▶ _Task to carry out_
Reproduce the items verbatim, starting at the first line and ending after the line that contains "coord(142,81)".

▶ _Given records_
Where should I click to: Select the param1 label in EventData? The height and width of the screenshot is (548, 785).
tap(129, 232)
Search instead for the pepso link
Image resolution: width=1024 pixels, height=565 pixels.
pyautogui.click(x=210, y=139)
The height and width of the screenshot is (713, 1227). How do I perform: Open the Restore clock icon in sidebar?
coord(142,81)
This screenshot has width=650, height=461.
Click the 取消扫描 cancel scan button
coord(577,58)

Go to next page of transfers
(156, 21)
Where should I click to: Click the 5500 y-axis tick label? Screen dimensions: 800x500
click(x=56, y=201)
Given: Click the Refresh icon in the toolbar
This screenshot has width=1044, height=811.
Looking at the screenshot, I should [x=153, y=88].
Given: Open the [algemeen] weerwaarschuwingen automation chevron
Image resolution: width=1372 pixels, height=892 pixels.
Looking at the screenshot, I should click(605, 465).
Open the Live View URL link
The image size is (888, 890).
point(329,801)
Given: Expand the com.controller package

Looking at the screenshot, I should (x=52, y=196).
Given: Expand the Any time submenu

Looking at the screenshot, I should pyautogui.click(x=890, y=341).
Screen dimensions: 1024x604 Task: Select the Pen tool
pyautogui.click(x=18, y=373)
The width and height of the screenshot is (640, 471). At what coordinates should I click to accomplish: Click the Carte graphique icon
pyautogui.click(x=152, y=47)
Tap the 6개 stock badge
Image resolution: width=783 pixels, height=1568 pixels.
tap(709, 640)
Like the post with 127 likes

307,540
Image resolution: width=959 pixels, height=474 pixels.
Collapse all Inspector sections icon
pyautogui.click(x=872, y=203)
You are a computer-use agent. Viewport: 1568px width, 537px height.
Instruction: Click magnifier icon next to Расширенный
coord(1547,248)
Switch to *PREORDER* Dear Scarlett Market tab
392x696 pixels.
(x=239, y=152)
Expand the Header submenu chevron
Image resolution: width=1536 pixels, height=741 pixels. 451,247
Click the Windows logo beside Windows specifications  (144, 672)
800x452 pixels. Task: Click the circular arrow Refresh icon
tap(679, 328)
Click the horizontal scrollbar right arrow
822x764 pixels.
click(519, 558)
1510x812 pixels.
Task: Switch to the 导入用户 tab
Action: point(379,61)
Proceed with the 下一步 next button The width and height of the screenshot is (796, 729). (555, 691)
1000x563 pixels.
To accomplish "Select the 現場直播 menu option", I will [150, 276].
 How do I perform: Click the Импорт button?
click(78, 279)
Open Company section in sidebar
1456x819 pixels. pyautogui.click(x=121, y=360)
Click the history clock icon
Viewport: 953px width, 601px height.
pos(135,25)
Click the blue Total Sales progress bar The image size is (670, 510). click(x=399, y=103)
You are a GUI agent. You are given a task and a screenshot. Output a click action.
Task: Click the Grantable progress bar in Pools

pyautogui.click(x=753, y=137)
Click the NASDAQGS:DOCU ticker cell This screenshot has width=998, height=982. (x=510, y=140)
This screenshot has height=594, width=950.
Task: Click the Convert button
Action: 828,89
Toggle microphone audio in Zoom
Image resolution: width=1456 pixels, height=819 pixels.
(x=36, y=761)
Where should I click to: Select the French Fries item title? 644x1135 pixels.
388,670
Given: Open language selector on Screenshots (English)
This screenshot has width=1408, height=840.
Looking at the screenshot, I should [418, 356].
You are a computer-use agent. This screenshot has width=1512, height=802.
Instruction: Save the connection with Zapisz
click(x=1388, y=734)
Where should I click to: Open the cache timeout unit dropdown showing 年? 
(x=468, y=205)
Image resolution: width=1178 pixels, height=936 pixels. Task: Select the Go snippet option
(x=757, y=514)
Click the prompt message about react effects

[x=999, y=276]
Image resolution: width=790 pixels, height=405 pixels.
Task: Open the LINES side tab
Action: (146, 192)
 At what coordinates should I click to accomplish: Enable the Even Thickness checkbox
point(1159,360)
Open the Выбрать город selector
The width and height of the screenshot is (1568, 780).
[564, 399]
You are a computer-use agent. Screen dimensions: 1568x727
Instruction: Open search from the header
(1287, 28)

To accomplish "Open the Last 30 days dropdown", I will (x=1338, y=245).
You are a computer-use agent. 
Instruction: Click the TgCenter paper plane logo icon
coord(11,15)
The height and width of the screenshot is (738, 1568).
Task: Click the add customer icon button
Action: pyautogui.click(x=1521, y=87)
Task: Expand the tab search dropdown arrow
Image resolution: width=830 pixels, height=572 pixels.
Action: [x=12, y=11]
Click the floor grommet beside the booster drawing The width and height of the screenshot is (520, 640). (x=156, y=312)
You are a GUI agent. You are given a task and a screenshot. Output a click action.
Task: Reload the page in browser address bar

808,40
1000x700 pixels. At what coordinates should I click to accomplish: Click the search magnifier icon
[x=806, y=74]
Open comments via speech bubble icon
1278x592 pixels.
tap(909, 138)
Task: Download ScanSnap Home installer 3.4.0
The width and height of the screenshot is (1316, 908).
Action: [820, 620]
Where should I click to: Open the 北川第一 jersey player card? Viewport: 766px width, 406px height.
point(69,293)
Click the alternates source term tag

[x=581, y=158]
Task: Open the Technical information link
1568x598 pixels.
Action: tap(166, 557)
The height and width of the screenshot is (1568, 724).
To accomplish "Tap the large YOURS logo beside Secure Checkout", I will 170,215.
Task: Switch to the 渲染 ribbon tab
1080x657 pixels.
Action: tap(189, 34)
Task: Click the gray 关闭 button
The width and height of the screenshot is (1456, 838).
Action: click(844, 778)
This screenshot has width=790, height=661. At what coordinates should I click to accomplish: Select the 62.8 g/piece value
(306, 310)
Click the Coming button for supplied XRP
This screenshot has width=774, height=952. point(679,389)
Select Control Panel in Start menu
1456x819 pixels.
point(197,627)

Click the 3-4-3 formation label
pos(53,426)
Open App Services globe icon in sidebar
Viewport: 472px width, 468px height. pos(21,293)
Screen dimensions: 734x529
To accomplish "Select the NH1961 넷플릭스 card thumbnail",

▶ _Answer below_
Where should I click to: Select the param1 label in EventData? The height and width of the screenshot is (548, 785).
tap(129, 232)
Search instead for the pepso link
Image resolution: width=1024 pixels, height=565 pixels.
pyautogui.click(x=210, y=139)
The height and width of the screenshot is (713, 1227). How do I perform: Open the Restore clock icon in sidebar?
coord(142,81)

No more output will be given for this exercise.